§ **Exercise goal**
Repeat precisely the span of lines below that opens with the line containing "Where should I click to: Click" and closes with the line containing "Given: Click Next to continue the wizard", both included.

[Task inputs Boundary: Start]

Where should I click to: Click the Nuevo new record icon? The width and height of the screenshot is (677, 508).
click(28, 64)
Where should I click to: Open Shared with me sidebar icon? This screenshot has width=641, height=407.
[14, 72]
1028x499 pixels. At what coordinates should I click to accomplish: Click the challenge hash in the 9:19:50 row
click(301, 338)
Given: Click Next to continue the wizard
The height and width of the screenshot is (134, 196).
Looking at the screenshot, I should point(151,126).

[Task inputs Boundary: End]
[Task inputs Boundary: Start]

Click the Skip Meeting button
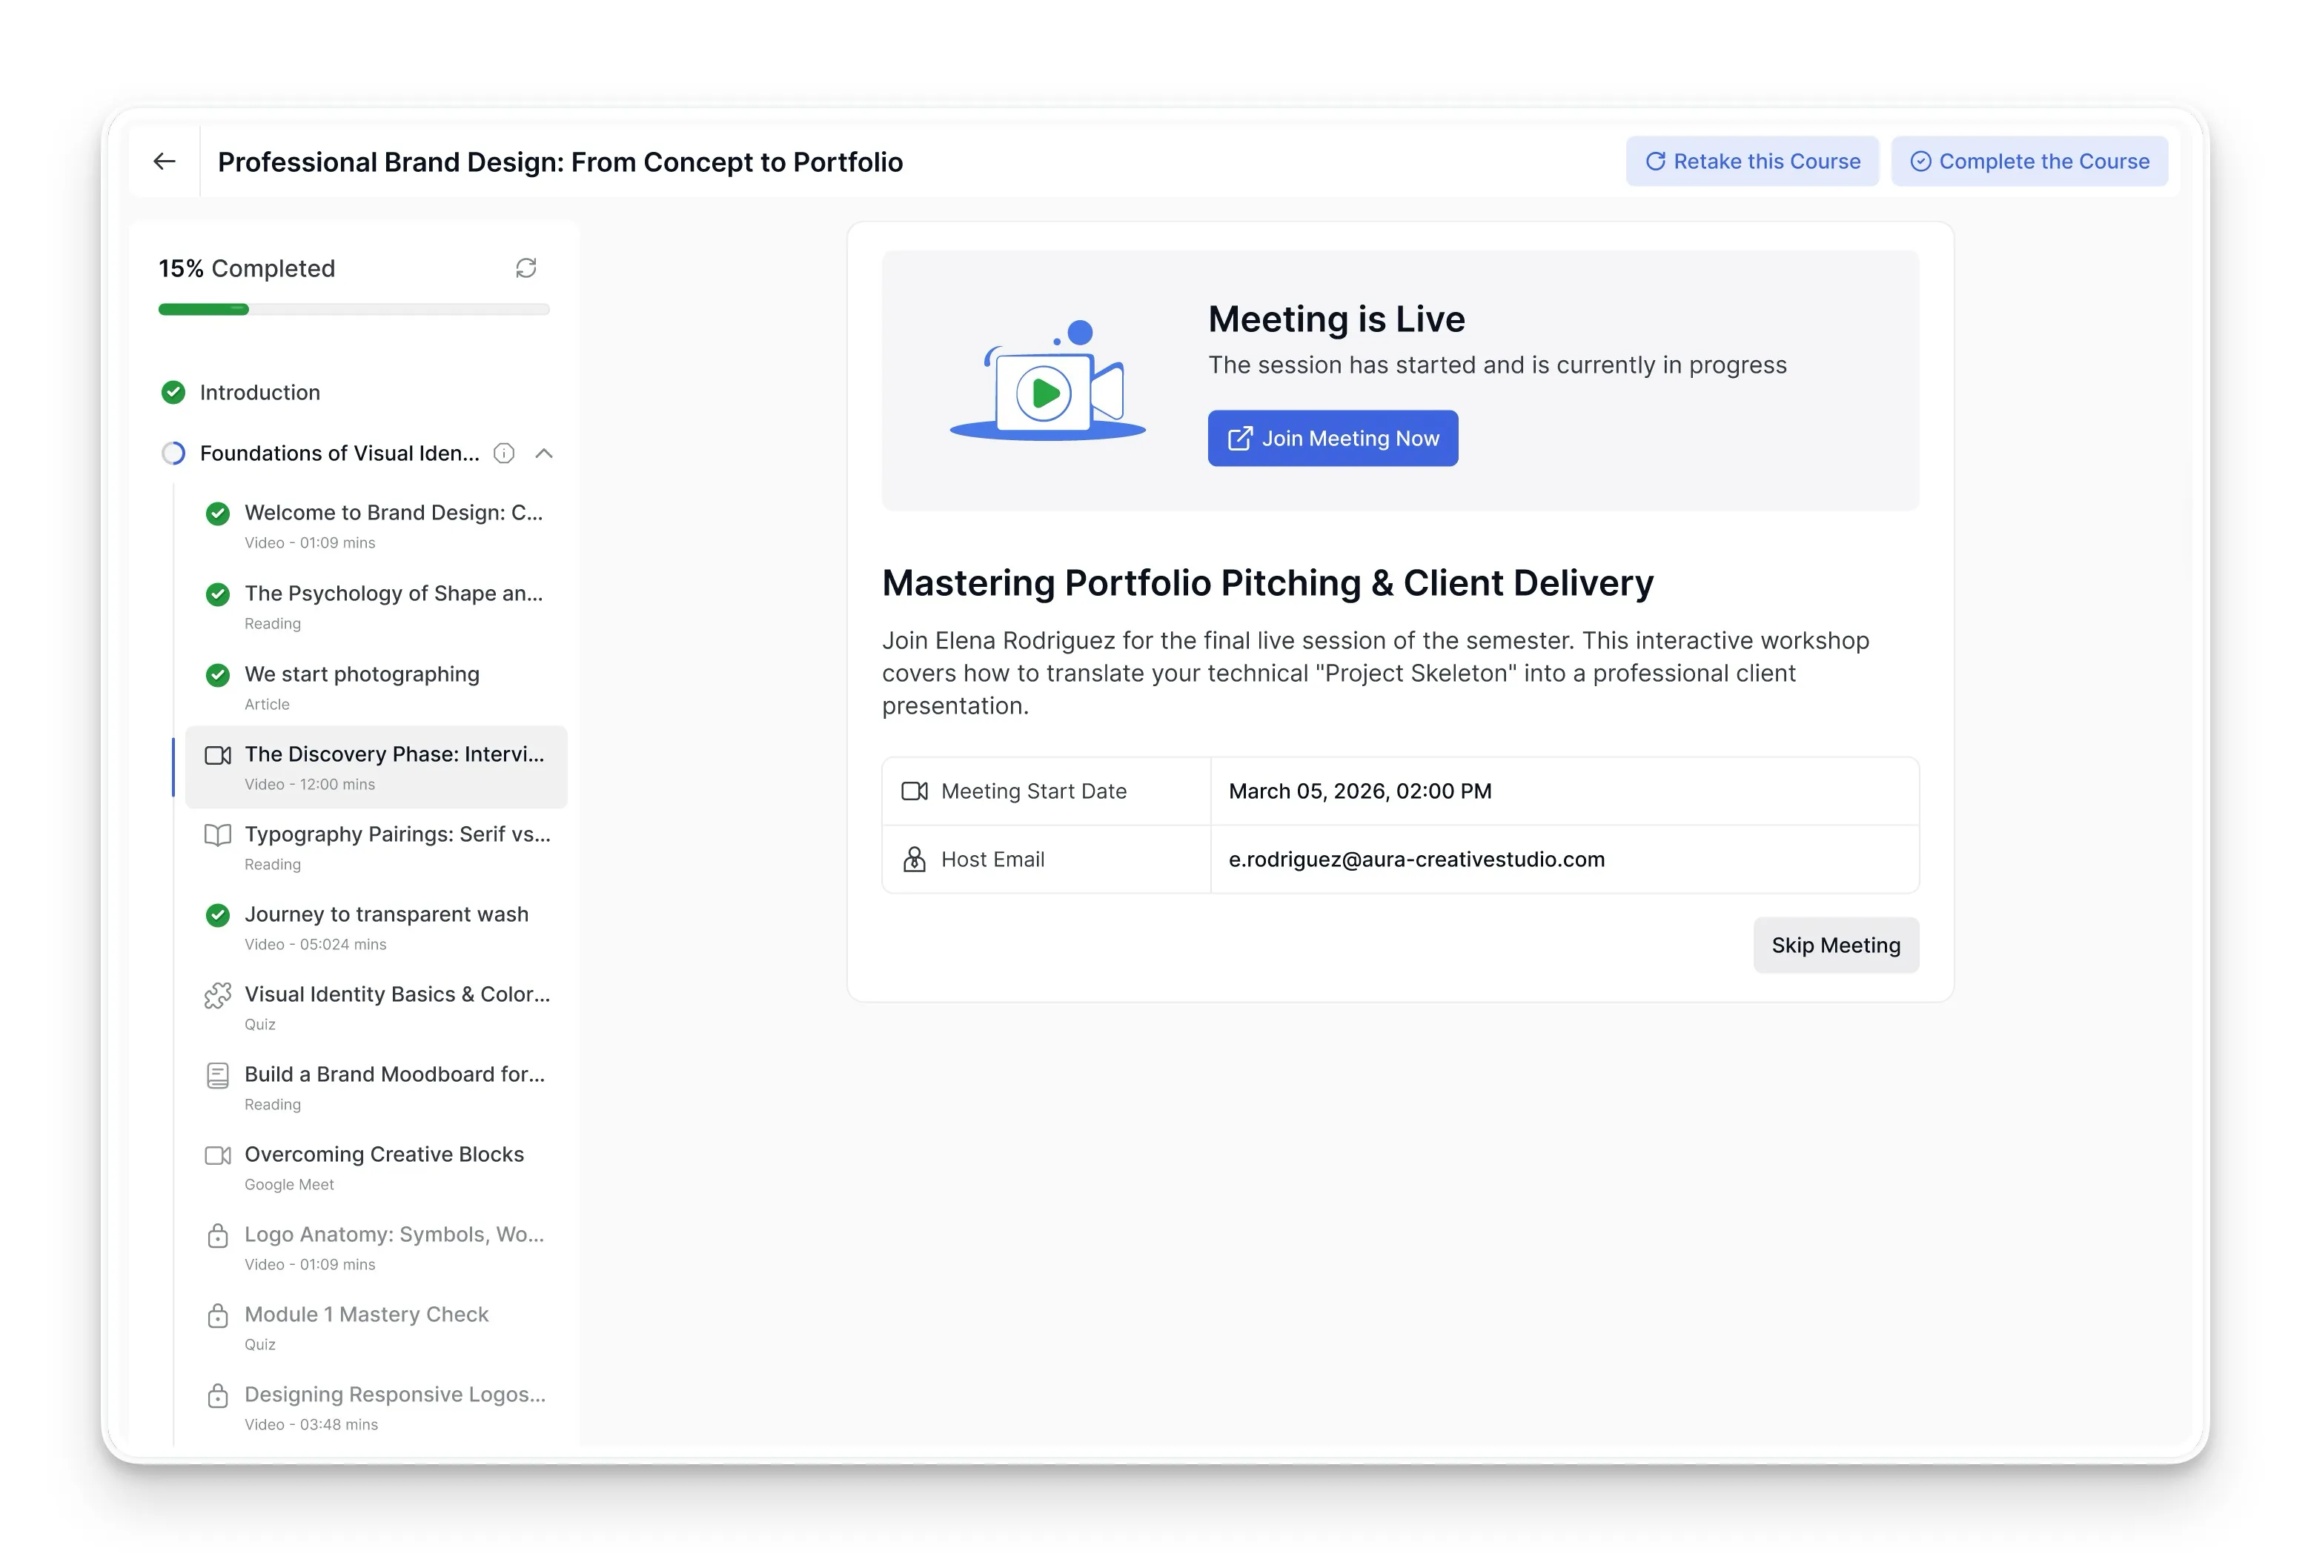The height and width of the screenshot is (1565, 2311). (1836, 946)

[Task inputs Boundary: End]

§ **Answer for the task**
Where should I click to: Click the Nuevo new record icon? The width and height of the screenshot is (677, 508).
click(28, 64)
Where should I click to: Open Shared with me sidebar icon? This screenshot has width=641, height=407.
[14, 72]
1028x499 pixels. At what coordinates should I click to accomplish: Click the challenge hash in the 9:19:50 row
click(301, 338)
Given: Click Next to continue the wizard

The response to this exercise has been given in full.